┌────────

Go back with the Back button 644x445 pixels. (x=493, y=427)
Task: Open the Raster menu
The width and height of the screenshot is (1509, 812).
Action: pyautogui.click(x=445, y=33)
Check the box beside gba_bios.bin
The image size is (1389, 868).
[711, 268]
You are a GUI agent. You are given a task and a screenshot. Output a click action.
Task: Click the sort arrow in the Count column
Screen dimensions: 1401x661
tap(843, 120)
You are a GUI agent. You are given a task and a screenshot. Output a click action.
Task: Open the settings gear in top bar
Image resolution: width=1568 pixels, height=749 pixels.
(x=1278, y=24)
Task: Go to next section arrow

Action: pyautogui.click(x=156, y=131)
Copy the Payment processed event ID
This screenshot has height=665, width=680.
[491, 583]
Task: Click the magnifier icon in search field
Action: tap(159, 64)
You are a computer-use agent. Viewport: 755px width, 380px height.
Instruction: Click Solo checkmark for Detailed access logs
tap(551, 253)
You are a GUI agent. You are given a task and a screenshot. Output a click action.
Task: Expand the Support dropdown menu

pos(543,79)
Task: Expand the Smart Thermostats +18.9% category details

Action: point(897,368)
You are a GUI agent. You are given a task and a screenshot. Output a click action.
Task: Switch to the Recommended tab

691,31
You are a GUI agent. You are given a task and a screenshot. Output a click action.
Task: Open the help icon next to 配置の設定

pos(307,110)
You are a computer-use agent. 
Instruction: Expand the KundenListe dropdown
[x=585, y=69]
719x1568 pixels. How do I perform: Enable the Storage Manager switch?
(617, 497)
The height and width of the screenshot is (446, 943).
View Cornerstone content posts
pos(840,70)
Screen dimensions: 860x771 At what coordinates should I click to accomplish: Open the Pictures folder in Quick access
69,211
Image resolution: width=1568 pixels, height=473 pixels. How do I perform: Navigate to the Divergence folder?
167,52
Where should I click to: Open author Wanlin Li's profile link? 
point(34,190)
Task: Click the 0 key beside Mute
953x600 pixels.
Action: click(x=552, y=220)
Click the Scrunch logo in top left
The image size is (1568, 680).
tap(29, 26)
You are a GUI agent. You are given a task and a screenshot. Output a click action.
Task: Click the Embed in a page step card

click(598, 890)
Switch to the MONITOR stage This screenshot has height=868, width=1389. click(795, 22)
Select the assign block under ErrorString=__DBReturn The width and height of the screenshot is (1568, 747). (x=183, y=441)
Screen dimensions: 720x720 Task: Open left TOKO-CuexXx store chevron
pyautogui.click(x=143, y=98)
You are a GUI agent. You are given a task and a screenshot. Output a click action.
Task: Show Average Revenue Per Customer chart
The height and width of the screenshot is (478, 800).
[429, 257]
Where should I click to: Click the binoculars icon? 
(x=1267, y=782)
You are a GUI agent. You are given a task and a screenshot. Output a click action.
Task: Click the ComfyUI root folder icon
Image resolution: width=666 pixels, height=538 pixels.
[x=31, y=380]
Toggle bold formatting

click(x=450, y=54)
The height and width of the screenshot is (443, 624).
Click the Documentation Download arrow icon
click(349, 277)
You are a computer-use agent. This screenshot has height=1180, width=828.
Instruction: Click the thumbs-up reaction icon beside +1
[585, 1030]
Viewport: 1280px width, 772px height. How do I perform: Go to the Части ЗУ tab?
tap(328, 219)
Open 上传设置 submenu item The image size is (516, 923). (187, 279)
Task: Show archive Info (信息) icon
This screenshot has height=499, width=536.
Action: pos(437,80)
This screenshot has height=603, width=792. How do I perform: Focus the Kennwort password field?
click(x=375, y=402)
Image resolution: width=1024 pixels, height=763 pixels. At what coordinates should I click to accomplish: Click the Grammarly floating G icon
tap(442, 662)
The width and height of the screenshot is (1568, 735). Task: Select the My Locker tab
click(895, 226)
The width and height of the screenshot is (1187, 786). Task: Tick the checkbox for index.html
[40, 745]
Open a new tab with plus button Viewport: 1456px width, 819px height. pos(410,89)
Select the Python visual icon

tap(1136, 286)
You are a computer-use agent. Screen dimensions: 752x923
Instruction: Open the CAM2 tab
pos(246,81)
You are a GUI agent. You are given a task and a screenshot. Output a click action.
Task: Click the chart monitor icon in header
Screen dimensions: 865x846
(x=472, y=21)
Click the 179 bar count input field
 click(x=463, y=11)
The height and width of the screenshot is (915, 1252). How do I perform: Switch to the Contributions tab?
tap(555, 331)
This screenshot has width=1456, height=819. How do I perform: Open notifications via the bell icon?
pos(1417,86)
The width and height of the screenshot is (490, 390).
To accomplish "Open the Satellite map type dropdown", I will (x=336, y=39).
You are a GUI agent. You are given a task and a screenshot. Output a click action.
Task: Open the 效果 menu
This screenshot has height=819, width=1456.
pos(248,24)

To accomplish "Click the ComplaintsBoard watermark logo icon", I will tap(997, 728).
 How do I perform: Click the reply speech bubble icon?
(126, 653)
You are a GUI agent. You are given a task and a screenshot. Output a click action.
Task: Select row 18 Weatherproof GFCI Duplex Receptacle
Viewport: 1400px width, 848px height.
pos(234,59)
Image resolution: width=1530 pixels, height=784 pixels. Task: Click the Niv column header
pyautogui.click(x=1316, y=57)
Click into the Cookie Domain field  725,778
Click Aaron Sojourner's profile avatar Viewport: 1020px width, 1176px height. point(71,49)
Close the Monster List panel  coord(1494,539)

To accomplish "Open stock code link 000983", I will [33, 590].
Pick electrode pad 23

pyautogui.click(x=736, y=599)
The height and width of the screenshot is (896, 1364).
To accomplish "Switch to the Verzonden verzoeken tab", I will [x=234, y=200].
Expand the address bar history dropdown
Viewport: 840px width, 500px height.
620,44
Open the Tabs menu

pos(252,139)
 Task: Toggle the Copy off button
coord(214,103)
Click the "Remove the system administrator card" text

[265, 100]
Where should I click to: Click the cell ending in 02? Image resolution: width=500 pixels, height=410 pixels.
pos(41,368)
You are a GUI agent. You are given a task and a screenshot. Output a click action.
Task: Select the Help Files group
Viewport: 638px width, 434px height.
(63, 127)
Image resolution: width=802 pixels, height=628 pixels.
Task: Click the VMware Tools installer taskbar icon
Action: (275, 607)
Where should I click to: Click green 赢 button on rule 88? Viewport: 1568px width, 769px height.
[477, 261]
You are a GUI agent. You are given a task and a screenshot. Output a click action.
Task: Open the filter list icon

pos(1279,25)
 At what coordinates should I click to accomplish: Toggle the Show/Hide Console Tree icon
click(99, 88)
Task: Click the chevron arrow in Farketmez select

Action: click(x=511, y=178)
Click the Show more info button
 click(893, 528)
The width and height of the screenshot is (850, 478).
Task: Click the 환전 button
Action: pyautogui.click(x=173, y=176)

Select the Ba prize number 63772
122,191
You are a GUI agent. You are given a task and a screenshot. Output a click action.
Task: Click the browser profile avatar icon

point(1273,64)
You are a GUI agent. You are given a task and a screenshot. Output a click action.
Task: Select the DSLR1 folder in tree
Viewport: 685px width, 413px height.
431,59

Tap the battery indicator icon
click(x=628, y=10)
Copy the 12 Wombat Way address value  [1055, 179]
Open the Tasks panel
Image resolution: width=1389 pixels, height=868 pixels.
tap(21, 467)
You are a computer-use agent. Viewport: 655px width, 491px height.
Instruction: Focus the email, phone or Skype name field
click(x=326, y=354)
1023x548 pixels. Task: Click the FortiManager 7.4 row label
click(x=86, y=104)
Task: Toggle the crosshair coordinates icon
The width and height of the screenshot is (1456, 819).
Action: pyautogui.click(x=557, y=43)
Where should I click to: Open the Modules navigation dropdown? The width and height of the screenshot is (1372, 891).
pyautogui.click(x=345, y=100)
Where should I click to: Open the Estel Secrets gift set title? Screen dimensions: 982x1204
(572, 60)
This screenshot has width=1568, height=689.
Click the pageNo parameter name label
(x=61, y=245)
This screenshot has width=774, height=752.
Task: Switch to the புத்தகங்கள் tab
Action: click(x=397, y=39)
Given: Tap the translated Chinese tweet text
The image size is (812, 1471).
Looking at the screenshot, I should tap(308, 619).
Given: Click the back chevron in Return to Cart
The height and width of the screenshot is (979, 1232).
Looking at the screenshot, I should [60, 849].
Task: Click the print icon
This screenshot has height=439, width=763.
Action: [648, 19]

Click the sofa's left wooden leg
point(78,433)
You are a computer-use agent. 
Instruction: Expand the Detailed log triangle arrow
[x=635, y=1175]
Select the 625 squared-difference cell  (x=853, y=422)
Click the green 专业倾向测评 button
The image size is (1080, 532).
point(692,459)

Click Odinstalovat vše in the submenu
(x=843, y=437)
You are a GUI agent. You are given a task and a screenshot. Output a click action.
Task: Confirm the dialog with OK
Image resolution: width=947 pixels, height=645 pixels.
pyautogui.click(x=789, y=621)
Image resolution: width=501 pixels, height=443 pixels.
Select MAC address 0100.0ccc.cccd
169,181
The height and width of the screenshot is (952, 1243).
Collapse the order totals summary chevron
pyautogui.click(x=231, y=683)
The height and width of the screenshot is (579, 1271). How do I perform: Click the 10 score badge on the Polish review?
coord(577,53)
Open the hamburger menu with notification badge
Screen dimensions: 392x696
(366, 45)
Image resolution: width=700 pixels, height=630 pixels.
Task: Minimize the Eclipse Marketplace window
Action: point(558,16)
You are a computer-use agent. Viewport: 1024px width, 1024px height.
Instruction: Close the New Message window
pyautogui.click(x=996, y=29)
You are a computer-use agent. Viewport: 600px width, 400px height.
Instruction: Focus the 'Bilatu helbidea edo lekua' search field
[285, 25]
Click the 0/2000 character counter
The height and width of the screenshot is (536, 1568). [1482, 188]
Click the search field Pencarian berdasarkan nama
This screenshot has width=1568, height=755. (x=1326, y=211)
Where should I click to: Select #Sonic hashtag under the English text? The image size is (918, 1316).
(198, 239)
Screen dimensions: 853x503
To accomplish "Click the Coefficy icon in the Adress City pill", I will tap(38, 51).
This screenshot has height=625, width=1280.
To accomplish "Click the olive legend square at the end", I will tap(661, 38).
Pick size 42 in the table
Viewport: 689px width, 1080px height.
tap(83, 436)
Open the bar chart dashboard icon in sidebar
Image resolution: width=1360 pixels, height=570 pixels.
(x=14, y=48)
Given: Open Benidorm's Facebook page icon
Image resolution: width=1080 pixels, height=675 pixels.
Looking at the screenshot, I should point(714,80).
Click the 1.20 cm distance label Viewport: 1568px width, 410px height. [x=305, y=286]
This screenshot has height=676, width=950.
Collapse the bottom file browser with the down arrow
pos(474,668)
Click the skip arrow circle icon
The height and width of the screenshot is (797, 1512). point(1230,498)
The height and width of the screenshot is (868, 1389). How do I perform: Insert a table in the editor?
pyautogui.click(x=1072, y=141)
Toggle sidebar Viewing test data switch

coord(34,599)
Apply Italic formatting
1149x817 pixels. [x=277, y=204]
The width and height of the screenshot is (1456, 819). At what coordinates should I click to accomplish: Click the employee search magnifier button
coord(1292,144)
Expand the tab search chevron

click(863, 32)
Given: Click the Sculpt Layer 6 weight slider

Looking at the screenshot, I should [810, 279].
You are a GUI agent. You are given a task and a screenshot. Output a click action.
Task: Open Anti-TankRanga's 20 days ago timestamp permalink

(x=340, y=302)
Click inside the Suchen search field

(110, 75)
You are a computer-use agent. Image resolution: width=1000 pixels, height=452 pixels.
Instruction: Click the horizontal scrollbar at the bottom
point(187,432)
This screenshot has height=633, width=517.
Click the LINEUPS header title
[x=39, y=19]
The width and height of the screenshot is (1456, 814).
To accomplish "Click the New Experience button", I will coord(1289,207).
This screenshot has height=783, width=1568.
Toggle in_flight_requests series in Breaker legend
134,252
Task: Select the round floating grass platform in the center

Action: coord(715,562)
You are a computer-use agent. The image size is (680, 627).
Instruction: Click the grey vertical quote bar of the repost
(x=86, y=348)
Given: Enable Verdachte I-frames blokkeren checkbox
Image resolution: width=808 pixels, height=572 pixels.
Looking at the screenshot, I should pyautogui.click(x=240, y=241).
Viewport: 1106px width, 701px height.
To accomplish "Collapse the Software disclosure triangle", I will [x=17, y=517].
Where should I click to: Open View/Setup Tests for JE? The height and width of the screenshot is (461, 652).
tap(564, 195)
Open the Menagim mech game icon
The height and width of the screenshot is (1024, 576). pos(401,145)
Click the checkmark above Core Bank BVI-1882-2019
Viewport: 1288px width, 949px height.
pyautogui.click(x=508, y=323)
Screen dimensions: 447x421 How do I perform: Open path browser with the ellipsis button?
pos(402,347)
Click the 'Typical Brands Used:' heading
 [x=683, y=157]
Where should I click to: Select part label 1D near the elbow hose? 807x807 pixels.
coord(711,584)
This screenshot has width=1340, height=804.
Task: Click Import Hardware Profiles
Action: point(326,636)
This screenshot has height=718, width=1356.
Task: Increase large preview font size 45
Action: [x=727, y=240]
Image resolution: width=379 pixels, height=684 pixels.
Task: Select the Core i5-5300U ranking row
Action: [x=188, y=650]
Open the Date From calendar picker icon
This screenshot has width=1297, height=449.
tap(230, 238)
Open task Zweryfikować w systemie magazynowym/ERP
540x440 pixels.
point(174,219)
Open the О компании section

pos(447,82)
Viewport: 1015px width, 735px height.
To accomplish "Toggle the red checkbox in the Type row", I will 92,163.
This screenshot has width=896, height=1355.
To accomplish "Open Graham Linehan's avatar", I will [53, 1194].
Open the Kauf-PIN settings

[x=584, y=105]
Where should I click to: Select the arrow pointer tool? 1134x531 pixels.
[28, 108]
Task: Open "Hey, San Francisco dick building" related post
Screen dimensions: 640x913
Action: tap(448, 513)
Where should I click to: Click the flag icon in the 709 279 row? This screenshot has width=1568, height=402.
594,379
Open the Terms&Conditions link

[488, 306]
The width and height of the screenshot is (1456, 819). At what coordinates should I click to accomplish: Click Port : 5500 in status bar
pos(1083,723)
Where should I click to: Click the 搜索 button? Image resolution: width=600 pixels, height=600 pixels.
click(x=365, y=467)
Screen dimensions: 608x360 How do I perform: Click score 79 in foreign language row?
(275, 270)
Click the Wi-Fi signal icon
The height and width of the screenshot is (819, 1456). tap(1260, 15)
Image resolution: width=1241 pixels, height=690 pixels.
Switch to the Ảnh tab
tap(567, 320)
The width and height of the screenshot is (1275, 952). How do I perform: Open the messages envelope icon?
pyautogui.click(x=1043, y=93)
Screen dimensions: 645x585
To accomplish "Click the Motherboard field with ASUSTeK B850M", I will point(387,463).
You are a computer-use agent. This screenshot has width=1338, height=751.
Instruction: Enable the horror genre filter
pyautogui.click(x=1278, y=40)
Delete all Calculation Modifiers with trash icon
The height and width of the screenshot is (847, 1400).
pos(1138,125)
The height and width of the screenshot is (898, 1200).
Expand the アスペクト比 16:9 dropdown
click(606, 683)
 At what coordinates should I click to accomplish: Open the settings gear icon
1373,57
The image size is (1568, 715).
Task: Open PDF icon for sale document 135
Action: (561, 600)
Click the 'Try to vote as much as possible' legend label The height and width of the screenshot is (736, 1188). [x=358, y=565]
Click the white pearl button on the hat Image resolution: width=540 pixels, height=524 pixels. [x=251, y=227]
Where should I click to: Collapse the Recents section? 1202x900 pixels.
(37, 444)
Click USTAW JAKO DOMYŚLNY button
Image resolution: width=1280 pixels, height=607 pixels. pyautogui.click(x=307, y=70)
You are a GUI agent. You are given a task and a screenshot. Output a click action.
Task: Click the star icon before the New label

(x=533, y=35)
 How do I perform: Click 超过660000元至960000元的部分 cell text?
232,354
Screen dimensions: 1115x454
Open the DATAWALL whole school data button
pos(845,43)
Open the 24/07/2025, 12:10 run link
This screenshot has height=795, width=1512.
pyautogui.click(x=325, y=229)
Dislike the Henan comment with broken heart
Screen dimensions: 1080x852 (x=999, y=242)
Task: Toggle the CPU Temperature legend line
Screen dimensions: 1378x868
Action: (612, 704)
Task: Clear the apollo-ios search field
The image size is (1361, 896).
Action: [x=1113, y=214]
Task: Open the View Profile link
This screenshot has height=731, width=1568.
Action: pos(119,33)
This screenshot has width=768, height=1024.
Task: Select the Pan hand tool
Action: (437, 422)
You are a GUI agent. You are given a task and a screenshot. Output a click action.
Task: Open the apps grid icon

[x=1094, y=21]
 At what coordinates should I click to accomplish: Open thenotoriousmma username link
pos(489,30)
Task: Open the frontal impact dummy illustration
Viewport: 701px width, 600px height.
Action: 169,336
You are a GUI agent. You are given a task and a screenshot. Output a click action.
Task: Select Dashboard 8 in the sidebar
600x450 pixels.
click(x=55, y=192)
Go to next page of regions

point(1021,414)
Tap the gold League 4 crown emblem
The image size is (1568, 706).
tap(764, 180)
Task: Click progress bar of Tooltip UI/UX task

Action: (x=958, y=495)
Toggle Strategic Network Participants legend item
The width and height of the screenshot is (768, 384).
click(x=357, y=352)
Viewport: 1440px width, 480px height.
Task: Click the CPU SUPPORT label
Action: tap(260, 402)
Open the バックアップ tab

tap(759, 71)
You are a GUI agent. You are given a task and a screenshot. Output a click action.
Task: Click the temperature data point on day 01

└────────

__PROBLEM REQUIREMENTS__:
Which rows above contain the string "magnifier", with case counting? Copy every such row in full.

__FULL RESPONSE__:
Task: Click the magnifier icon in search field
The width and height of the screenshot is (1456, 819). At what coordinates should I click to accomplish: Click the employee search magnifier button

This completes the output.